他的唱工,包括了牙音、舌音(例如支离韵)、鼻音(例如龙东韵)、唇音(例如非音)、开口音(例如开字)、闭口音(例如入字)、脑后音(例如工字)。薛氏唱曲时循字求腔,即是用字拉腔,不加助语词(例如呀、哑之类)。利用拉腔的机会来呼吸,所以婉转动听而又字字清楚。“问字求腔”的拉腔,即除少数短促哑音的仄声字外,其余的尾腔,不论长短,都要紧跟该字同一韵母所派生的余音来拉腔,不能换韵来唱。“问字求腔”难唱,加助语调比较易唱,不够精纯,沙石太多,不及“问字求腔”来得好。
“薛腔”除了具有露字简洁、先字后音的特点之外,应长则长、应短则短、抑扬顿挫、婉转疾徐均恰到好处。且在歌声中注入细腻真挚感情,令人能听出曲中人的身份、甚至剧中的情景,这些都是“薛腔”的优点。薛觉先唱的调子都娓娓动听,其实他的歌喉并非天赋,若论嗓音粗幼,薛觉先属于“幼”类。他的声线属中音区,音质沉厚而带钝涩,声线不如某些老倌的响亮。但他能依据自己的条件和特点,遵循梆黄正宗的规律,进行唱腔创造。以上乘的咬字、吐字之功,问字求腔,在唱工方面崛起,自成流派。
薛觉先生平不大喜欢小曲,他认为小曲不能表现演员的唱工,因为小曲咬字困难,有些擅唱小曲的,未必能唱好梆黄,但梆黄唱好了就会唱小曲,所以粤剧演员应以唱梆黄为主,这是真功夫。薛觉先认为自己唱工较突出的是二黄、滚花。他首创长句二黄、长句二流、长句滚花、反线中板,后来被广泛采用,并吸纳成为粤剧和广东曲艺体系部分。
在薛氏所有名曲中,陈非侬认为薛氏唱《姑缘嫂劫》一剧中(祭飞鸾后)一段,以及《胡不归》一剧中(慰妻)和(别妻)一折,唱得最好。这些戏曲,至今各处有广东人聚居的地方,仍经常有人演唱。
粤剧和曲艺的唱腔一直都以梆黄为主;“梆”就是梆子,“黄”就是二黄。薛觉先和好几位已故粤剧名伶如千里驹、白驹荣、马师曾等的唱腔虽各成流派,但他们的唱腔都绝对地是以梆黄唱腔为基础发展而成的。自薛觉先从江、浙两省带了一些当地民间小调如《孟姜女》、《无锡景》等回来之后,又丰富了粤剧的曲种。唱腔方面,他又将京曲的“五音乱弹、打马过站、快三眼、原板和倒板”等唱法,灌输到粤剧的唱工里。

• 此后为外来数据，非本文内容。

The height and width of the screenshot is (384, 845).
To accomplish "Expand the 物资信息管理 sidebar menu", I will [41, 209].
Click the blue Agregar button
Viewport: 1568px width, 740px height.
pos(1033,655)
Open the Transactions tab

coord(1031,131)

平喉的出现,是粤剧唱腔的一大改革。自此之后,粤剧中的各行当便分别以大喉、子喉和平喉等三种声腔进行演唱。随着平喉唱法的广泛被采用,“问字求腔”的创腔方法也就得到了深入的发展。
薛觉先是一个多面手的演员,他早年学艺时演过丑生、文武生。能扮演生、旦、净、丑各种行当,故在同行里有“万能泰斗”之称。在“觉先声”组班初期,因为走了几个台柱演员,他差不多把整个剧团的主要角色都由自己一身担当。有些戏里男角戏重的,他就担当男角色;女角戏重,他就反串。有些戏他先演男后扮女,或先扮女后演男。如“四大美人”的《貂蝉》,他头场饰貂蝉,后场饰关公;《西施》他先饰范蠡,后饰西施;《杨贵妃》先饰杨玉环,后场饰唐明皇;《王昭君》先饰汉元帝,后饰王昭君。他不但能反串,而且还要多方面照顾,演武生戏,或演须生戏。
薛觉先不只演粤剧是个万能老倌,连演京剧也可担当几个不同角色。常年有个“说剧票友大会”,在利舞台戏院一连三晚演出,薛觉先也有参加;他是以粤剧演员身份而作为京剧票友的。他第一晚是演发生戏的《追韩信》,第二晚演关戏《困土山》,第三晚却演全武行的《三本铁公鸡》,三晚演的戏都不同角色。当时梅兰芳还在香港,第二晚他坐在第三排座位观看薛觉先演出的《困土山》,对薛氏的一唱一做,亦击节赞赏。像薛觉先这种多方面手的人材,求诸今天的粤剧界中,已不可复见。